Harmful or Helpful Holiness: The impact of paratexts on reading perception in the Samaritan manuscript culture
Stefan Schorch, Professor of Hebrew Bible and Ancient Judaism at Martin-Luther-University Halle–Wittenberg, Germany
This project analyses the impact of paratexts on the perception of Pentateuch manuscripts and on their reading within the Samaritan culture. The Samaritan manuscript culture is ancient, but still alive and has been preserved within the Samaritan community until today. Literary and visual artwork is an extremely common feature in these manuscripts, but its function and impact has not yet been determined.
In and Around Tibetan Buddhist Texts: A Historical-Philological-Empirical Study of Tibetan Buddhist Paratextology
Dorji Wangchuk, Professor for Tibetology at the Department of Indian and Tibetan Studies, Asien-Afrika-Institut, Faculty of Humanities, Universität Hamburg, Germany
This project investigates the phenomena of Tibetan Buddhist paratexts from historical, philological, and empirical perspectives, focusing on the Tibetan texts in the Chester Beatty collection. Some of the key research questions are what the nature and function of paratexts in the Tibetan Buddhist textual tradition are; how the phenomena of paratexts evolved and developed in the Tibetan Buddhist cultural sphere; and whether some of the functions ascribed to Tibetan Buddhist paratexts can be corroborated empirically.
Words Upon Words: The Paratext in the Islamic manuscript tradition
Asma Helali, Maitresse de conférences of Islamic studies at the University of Lille, France
This project examines the forms, functions, and cognitive values of the paratexts in the Islamic manuscript tradition, focusing on Arabic manuscripts the Chester Beatty library and Arabic texts on variant readings of the Qur’an, like The Book of Beauty.
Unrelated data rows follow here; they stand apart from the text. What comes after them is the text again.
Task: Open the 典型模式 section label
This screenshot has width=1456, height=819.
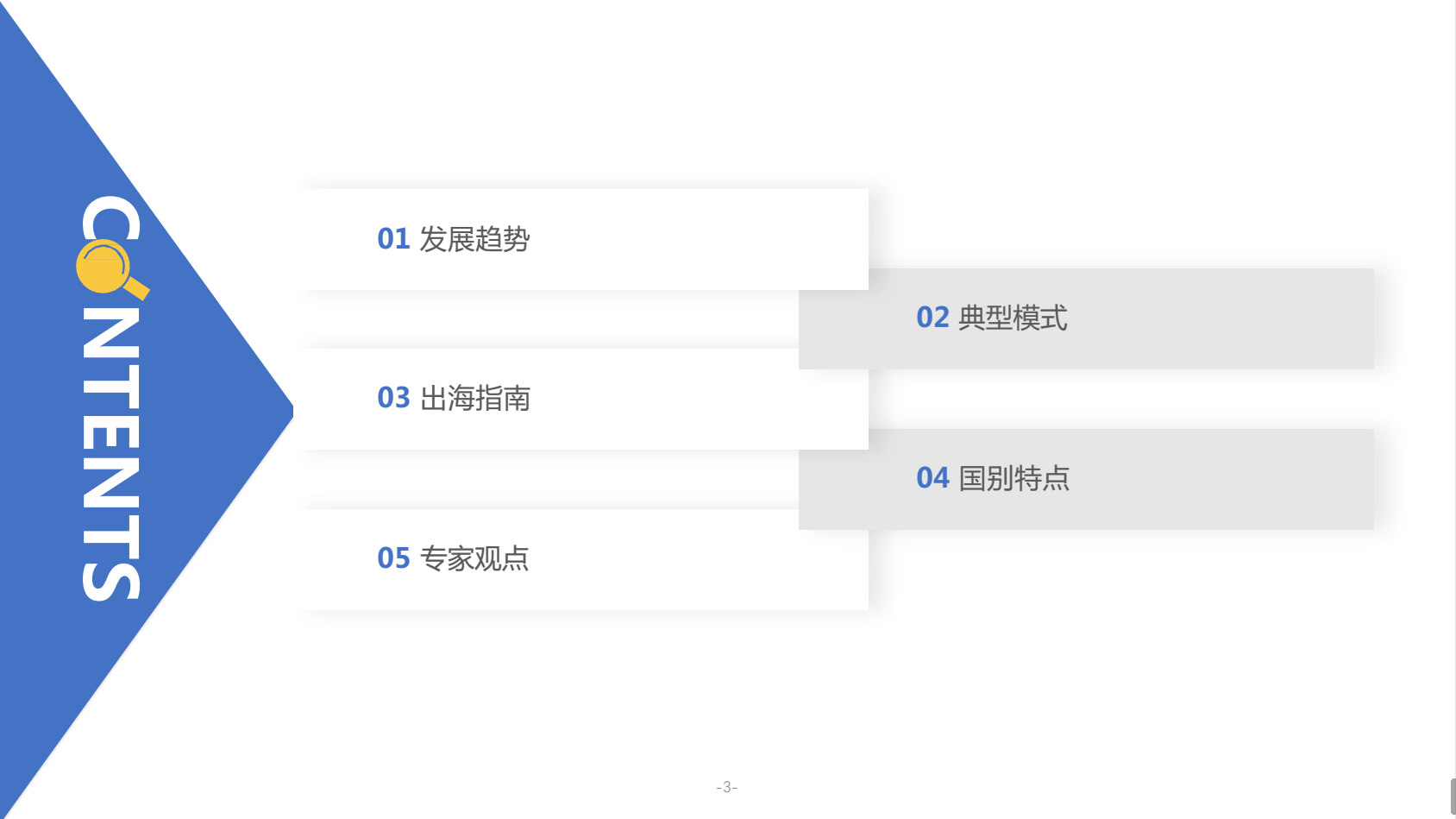Action: 1013,318
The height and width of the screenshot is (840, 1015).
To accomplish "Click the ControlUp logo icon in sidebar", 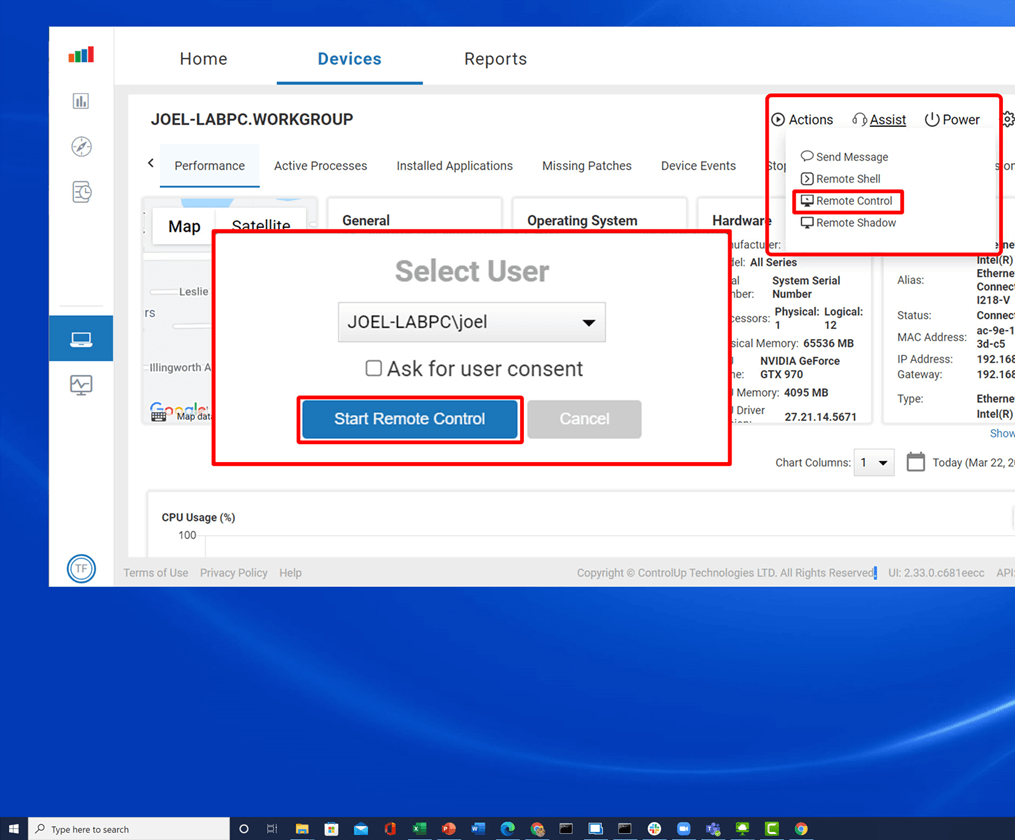I will point(81,55).
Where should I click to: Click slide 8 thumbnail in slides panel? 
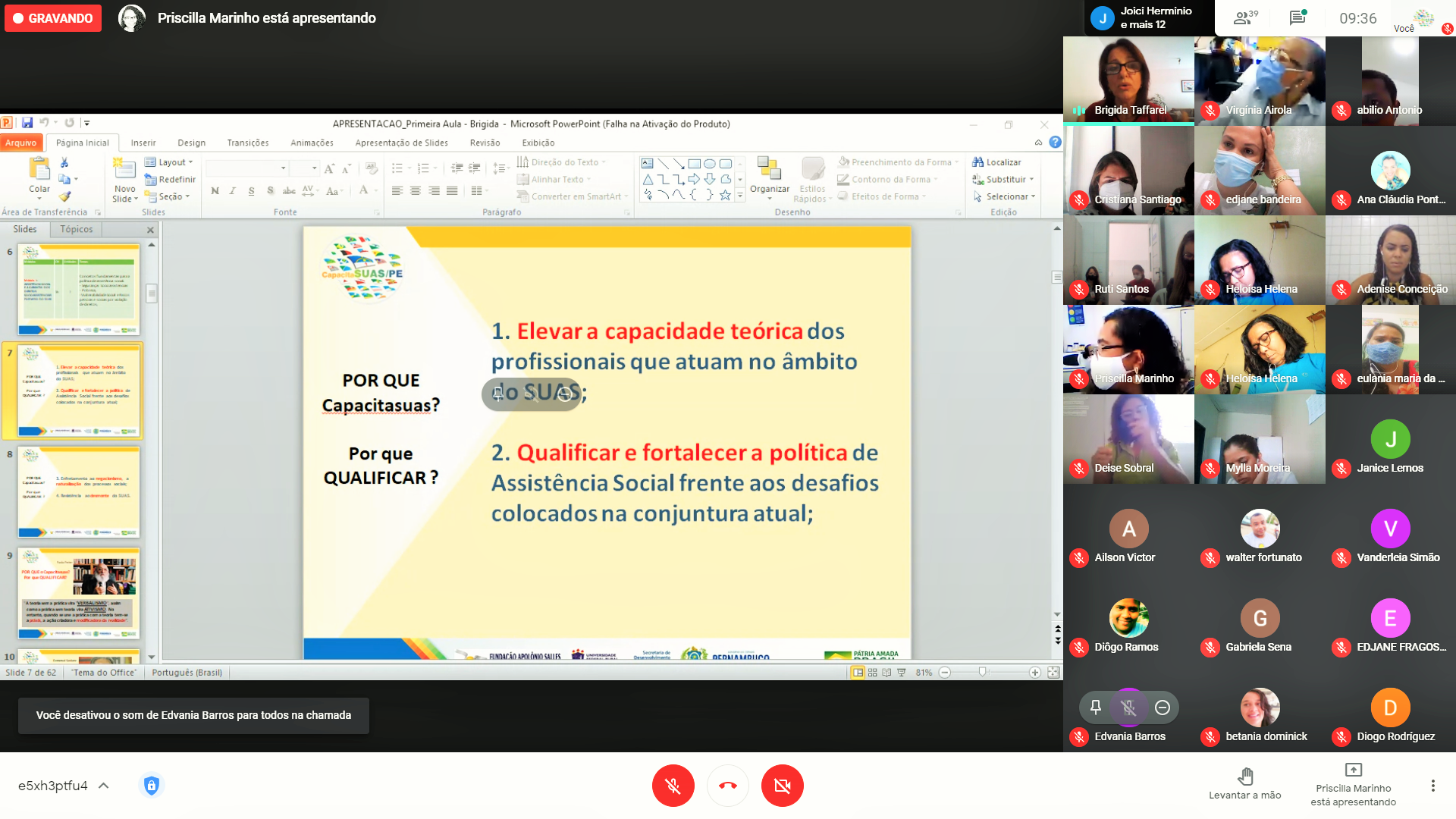[79, 491]
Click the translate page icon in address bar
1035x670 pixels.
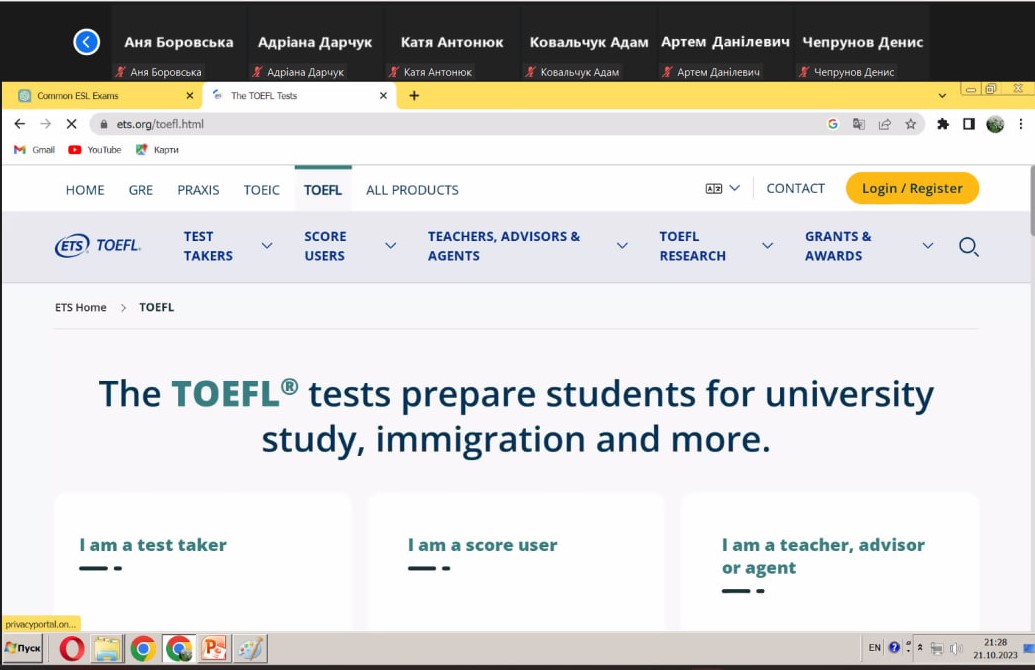pyautogui.click(x=858, y=124)
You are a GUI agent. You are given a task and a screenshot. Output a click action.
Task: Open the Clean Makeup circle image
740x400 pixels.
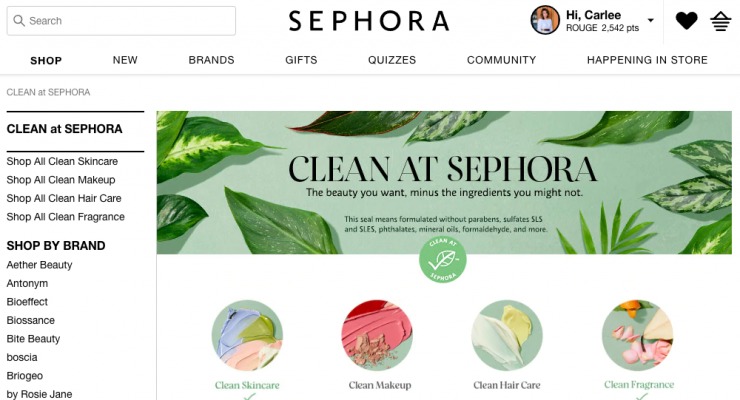coord(377,335)
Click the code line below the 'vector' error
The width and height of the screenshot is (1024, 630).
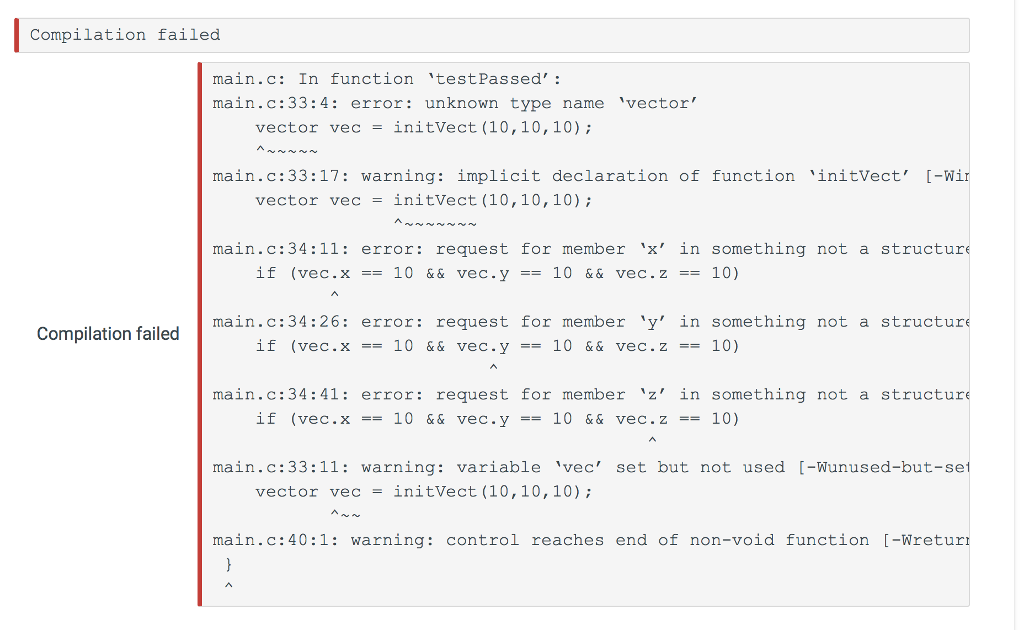pos(423,127)
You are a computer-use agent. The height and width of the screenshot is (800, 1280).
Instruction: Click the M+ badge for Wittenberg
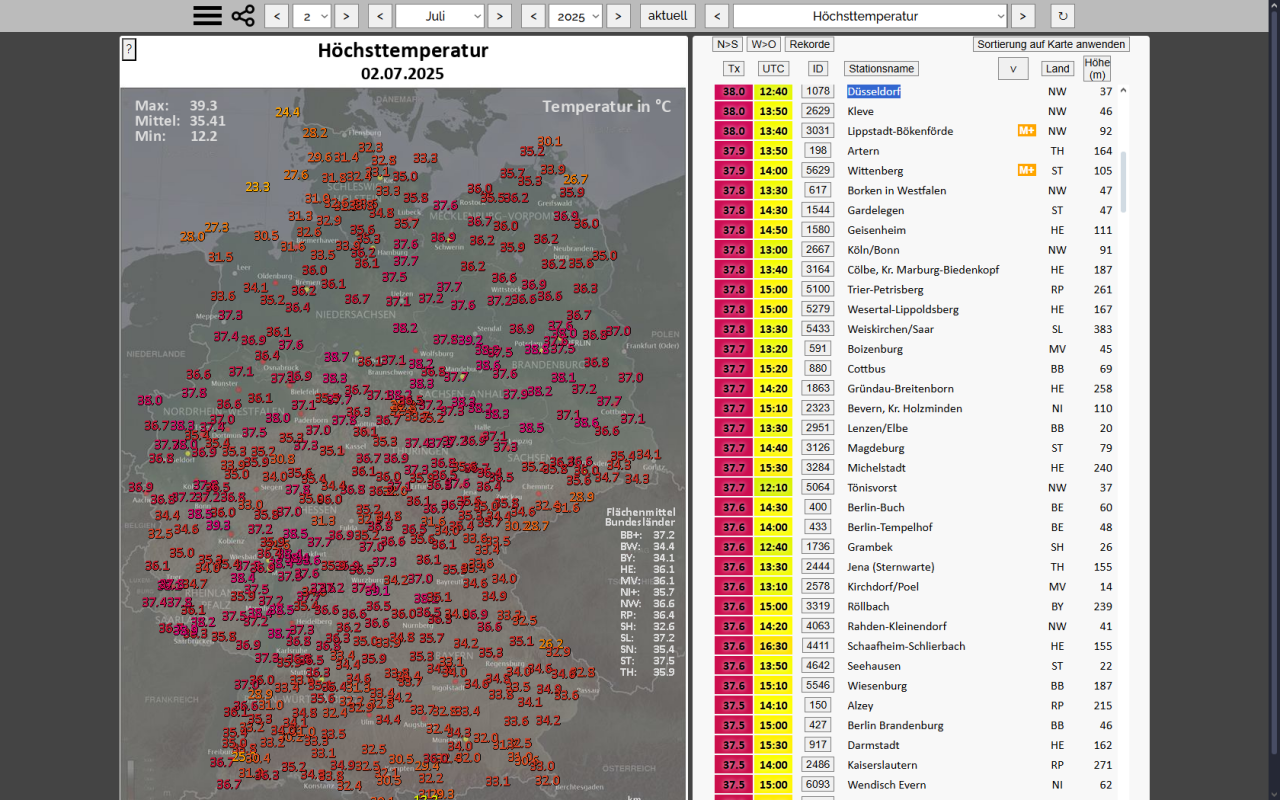coord(1026,170)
Dr Helali suggests that the paratext is a multi-layered, mobile fragments whose display and flow on the page plays a crucial role in its reception by the reader. In other words, paratexts are central to understanding the Qur’an and its transmission.
Paratextual Prestige and the Social Life of Islamic Scholarly Manuscripts
Matthew Keegan, Moinian Assistant Professor of Asian and Middle Eastern Cultures at Barnard College of Columbia University, USA
This project explores how Muslim scholars in the 12th and 13th centuries added paratextual elements to the texts that they read. These included notes attesting to students reading the text with a teacher, transforming a manuscript into a social document. Dr Keegan is examining a 12th-century copy of a 10th-century work entitled The Exegesis of Rare Words in the Quran, in which one of the attested students was Saladin’s nephew, who was both a prince and a scholar.
Scholia Seeking Understanding: Reader Competence and Reading Culture
Stephen C. Carlson is Associate Professor in Biblical and Early Christian studies at the Institute for Religion and Critical Inquiry at Australia Catholic University, Melbourne, Australia I Jonathan Zecher is Senior Research Fellow in Biblical and Early Christian studies at the Institute for Religion and Critical Inquiry at Australia Catholic University, Melbourne, Australia.
This project investigates the marginal notes and commentary (“scholia”) that surround the main text in Byzantine Greek manuscripts. Rather like modern footnotes, scholia are meant to clarify difficulties, expand meanings, and invite reflection on texts. But the aesthetics do not always seem to help. Sometimes the frame commentary script is so tiny, abbreviated, and unfamiliar that it seems to frustrate the unaided reader.